• [Page extract]:
*****

Changes since RFC (https://patchwork.kernel.org/cover/10612465/):
- Based on linux-next (20190506) which now have the ti_sci interrupt support
- The series can be applied and the UDMA via DMAengine API will be functional
- Included in the series: ti_sci Resource management API, cppi5 header and
  driver for the ring accelerator.
- The DMAengine core patches have been updated as per the review comments for
  earlier submittion.
- The DMAengine driver patch is artificially split up to 6 smaller patches

The k3-udma driver implements the Data Movement Architecture described in
AM65x TRM (http://www.ti.com/lit/pdf/spruid7) and
j721e TRM (http://www.ti.com/lit/pdf/spruil1)

This DMA architecture is a big departure from 'traditional' architecture where
we had either EDMA or sDMA as system DMA.

Packet DMAs were used as dedicated DMAs to service only networking (Kesytone2)
or USB (am335x) while other peripherals were serviced by EDMA.

*****

• [Problems]:
A. According to the k3-udma text, what does the k3-udma driver implement?
B. Translate this sentence from the k3-udma text into Spanish: "This DMA architecture is a big departure from 'traditional' architecture where we had either EDMA or sDMA as system DMA."
The lines after this point are separate material, unrelated to the k3-udma text.

• [Dataset section]:
*****

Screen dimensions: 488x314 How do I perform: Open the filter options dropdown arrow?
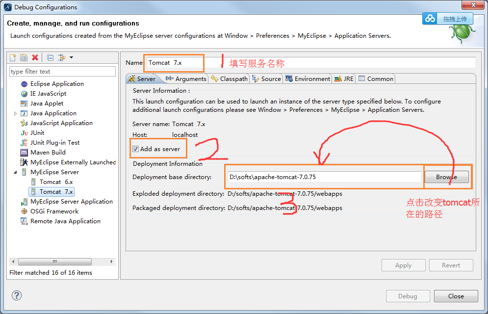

*****

• [Answers to each task]:
A. It implements the Data Movement Architecture described in the AM65x TRM and the j721e TRM.

B. Esta arquitectura DMA supone un gran cambio respecto a la arquitectura 'tradicional', en la que teníamos EDMA o sDMA como DMA del sistema.